- **What the exercise asks**: Where the word "beside" shows up in the entries below, please copy the whole line.

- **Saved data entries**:
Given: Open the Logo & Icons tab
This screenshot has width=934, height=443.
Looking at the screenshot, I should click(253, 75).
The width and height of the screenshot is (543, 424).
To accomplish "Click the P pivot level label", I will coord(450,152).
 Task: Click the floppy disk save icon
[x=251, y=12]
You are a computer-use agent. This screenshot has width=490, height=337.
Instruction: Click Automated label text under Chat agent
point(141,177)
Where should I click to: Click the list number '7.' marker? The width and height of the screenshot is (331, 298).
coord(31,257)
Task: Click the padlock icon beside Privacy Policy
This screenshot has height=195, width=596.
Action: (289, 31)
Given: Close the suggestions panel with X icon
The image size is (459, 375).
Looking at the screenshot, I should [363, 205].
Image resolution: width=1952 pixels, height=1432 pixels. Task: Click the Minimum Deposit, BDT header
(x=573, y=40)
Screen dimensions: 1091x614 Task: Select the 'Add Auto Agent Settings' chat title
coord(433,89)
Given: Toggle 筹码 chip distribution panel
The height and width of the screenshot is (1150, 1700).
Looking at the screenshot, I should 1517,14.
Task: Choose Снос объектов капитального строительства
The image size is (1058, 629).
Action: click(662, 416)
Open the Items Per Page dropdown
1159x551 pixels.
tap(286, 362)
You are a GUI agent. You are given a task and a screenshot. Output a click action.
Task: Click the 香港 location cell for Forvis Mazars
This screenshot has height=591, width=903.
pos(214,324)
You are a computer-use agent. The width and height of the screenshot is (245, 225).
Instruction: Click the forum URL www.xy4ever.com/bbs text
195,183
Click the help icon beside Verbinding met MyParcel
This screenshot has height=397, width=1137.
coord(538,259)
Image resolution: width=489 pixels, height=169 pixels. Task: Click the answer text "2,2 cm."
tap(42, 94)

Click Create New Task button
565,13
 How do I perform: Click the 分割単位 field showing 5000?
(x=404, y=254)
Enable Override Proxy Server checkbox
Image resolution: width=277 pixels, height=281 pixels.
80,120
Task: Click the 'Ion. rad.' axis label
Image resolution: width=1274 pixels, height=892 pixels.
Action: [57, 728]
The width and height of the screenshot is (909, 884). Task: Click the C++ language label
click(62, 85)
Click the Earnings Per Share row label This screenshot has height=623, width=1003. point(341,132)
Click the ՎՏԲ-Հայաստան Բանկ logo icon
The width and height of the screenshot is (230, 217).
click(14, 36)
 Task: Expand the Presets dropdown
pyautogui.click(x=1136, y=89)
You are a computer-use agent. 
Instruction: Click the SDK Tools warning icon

- **Reply**:
Task: Click the padlock icon beside Privacy Policy
Click the help icon beside Verbinding met MyParcel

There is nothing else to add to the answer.